▸ **Task to complete**
Starting at the line that contains "Where should I click to: Click the security", restate each line word for word through the final line of the data, keeping both ends.

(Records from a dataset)
______
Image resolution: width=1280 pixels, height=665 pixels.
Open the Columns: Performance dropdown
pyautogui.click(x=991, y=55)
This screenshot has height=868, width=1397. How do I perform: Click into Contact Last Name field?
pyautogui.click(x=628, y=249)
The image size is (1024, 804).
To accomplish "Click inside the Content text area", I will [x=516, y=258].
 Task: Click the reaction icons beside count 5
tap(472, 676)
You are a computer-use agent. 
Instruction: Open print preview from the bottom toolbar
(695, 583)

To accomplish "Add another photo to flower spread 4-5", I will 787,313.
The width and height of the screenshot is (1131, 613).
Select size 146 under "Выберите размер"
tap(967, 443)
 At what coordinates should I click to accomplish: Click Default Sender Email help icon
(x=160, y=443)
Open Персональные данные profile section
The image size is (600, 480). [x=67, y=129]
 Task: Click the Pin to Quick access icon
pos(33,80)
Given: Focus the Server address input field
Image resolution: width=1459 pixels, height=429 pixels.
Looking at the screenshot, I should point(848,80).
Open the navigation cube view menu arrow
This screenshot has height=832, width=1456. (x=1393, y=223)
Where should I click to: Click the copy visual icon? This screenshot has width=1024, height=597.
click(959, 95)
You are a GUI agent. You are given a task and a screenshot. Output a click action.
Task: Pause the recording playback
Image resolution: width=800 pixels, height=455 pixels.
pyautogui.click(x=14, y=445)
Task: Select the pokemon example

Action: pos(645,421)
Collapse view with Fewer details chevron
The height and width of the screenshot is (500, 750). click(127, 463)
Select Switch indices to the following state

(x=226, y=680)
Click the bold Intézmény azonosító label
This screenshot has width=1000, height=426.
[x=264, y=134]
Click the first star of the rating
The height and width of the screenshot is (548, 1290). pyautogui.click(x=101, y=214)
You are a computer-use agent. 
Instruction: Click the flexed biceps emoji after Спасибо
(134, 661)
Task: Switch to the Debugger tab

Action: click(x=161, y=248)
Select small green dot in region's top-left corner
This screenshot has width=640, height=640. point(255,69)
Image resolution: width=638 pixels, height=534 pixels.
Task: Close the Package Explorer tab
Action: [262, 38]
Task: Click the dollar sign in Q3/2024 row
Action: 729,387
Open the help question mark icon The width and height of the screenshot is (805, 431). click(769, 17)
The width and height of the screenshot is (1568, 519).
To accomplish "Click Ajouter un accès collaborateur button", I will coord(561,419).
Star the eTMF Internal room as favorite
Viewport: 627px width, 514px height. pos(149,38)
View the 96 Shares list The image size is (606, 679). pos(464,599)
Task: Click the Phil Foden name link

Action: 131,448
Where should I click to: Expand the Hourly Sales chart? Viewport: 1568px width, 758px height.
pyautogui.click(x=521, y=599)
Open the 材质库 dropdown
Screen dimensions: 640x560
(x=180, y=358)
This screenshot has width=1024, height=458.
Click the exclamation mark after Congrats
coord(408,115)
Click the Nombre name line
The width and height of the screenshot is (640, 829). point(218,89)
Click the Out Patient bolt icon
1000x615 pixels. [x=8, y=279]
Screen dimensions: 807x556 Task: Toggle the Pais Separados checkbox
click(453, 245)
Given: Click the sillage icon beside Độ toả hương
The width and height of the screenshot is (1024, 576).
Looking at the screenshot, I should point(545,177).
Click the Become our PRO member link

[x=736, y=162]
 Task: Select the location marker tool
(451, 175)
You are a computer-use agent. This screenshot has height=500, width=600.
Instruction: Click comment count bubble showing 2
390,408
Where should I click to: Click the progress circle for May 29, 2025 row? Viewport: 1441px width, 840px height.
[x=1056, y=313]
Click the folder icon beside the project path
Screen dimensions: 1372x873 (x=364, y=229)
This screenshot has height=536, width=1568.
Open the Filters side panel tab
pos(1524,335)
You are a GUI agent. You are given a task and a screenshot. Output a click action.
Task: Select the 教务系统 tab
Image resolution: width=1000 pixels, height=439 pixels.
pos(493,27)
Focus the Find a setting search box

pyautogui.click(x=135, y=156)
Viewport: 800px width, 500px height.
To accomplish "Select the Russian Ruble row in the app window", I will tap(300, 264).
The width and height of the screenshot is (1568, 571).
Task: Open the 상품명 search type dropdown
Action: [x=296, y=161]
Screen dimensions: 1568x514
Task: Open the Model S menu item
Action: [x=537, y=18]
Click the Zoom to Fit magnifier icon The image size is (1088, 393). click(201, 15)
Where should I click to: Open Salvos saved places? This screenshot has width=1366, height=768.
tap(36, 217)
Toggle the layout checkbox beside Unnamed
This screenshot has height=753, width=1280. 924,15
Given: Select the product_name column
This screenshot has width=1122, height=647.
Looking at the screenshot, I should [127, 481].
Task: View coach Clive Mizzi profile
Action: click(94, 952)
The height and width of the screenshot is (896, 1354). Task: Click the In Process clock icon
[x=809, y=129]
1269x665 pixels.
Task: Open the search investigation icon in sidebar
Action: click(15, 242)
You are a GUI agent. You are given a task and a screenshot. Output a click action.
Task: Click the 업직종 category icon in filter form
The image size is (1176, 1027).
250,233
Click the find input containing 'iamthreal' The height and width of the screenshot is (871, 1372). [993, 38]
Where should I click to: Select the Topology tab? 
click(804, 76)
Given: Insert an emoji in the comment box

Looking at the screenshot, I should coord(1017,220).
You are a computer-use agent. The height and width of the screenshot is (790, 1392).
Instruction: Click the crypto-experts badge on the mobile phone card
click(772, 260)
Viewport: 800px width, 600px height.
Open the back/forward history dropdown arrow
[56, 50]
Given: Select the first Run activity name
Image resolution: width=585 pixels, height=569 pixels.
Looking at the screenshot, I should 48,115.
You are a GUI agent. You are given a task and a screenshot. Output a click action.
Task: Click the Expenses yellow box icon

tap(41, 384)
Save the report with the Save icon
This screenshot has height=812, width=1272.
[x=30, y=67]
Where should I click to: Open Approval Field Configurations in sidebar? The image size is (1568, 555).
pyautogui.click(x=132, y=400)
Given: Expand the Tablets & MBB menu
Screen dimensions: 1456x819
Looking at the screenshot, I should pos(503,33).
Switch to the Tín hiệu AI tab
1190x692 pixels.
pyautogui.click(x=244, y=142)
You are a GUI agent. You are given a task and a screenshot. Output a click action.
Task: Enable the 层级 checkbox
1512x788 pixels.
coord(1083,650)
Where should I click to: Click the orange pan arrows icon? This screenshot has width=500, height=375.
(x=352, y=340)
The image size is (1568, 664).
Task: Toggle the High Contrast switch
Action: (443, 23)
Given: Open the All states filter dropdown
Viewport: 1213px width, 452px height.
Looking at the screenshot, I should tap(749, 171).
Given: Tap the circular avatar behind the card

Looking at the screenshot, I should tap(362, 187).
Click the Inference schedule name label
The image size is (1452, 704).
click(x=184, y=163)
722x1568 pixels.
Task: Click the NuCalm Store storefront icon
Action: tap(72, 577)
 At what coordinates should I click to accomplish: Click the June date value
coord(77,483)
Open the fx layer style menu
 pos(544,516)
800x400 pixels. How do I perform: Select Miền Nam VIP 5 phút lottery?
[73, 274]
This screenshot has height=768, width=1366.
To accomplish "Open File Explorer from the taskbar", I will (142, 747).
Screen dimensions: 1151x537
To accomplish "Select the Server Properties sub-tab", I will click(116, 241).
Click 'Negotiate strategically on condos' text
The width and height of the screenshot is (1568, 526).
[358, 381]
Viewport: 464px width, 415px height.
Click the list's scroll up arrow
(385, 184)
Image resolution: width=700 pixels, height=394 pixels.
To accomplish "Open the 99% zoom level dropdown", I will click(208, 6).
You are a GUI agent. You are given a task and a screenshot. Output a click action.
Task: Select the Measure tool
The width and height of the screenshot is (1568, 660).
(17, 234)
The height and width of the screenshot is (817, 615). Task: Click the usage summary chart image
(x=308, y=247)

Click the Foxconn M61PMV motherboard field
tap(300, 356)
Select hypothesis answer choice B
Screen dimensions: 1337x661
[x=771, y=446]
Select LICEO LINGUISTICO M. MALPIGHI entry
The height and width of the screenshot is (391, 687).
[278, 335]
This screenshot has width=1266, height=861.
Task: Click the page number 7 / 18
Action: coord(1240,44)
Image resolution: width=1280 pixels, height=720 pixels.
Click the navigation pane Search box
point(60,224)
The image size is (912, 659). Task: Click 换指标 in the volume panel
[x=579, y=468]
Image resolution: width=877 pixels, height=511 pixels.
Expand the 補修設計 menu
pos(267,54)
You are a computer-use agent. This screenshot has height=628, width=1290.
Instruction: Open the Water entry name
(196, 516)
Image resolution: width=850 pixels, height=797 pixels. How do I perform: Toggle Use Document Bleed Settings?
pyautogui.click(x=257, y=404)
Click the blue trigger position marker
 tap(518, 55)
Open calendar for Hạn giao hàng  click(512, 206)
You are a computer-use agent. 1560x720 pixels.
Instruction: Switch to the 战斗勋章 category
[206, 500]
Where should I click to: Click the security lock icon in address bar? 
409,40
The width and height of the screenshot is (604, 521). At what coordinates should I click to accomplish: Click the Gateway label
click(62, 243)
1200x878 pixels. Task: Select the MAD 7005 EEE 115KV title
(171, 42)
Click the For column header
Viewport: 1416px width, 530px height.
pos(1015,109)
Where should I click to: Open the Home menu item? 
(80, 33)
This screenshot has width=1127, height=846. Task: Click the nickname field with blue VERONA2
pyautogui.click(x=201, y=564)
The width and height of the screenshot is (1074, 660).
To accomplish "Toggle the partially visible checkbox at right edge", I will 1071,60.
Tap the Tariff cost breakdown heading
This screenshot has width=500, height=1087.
______
▸ **Problem solution**
Where should I click to: Click the security lock icon in address bar? 
409,40
The width and height of the screenshot is (604, 521). At what coordinates should I click to accomplish: Click the Gateway label
click(62, 243)
1200x878 pixels. Task: Select the MAD 7005 EEE 115KV title
(171, 42)
Click the For column header
Viewport: 1416px width, 530px height.
pos(1015,109)
Where should I click to: Open the Home menu item? 
(80, 33)
This screenshot has width=1127, height=846. Task: Click the nickname field with blue VERONA2
pyautogui.click(x=201, y=564)
The width and height of the screenshot is (1074, 660).
To accomplish "Toggle the partially visible checkbox at right edge", I will 1071,60.
Tap the Tariff cost breakdown heading
This screenshot has width=500, height=1087.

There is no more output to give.